### TASK REQUIREMENTS:
Nothing should appear in the answer except the lines from the one containing "The image size" through the end of the records below, written out exactly.

Stored items:
◇ ◇ ◇
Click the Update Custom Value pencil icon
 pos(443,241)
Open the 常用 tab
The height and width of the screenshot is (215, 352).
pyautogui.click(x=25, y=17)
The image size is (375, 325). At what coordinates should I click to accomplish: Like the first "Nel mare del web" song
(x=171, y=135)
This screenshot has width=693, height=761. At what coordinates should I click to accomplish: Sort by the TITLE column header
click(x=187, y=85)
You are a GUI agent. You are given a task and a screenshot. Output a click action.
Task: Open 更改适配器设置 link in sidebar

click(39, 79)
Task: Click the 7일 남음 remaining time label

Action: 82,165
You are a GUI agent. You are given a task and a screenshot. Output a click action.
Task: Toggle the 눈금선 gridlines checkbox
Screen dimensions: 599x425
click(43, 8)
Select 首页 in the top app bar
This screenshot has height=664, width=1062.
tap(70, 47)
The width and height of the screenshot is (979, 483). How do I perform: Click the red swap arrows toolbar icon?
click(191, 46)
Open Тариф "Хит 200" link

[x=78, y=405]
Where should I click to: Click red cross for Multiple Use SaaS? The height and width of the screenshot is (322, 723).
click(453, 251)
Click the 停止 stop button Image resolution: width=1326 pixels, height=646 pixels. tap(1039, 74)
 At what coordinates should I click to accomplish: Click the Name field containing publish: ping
◇ ◇ ◇
### REPLY:
The image size is (375, 325). At what coordinates should I click to accomplish: Like the first "Nel mare del web" song
(x=171, y=135)
This screenshot has width=693, height=761. At what coordinates should I click to accomplish: Sort by the TITLE column header
click(x=187, y=85)
You are a GUI agent. You are given a task and a screenshot. Output a click action.
Task: Open 更改适配器设置 link in sidebar

click(39, 79)
Task: Click the 7일 남음 remaining time label

Action: 82,165
You are a GUI agent. You are given a task and a screenshot. Output a click action.
Task: Toggle the 눈금선 gridlines checkbox
Screen dimensions: 599x425
click(43, 8)
Select 首页 in the top app bar
This screenshot has height=664, width=1062.
tap(70, 47)
The width and height of the screenshot is (979, 483). How do I perform: Click the red swap arrows toolbar icon?
click(191, 46)
Open Тариф "Хит 200" link

[x=78, y=405]
Where should I click to: Click red cross for Multiple Use SaaS? The height and width of the screenshot is (322, 723).
click(453, 251)
Click the 停止 stop button Image resolution: width=1326 pixels, height=646 pixels. tap(1039, 74)
 At what coordinates should I click to accomplish: Click the Name field containing publish: ping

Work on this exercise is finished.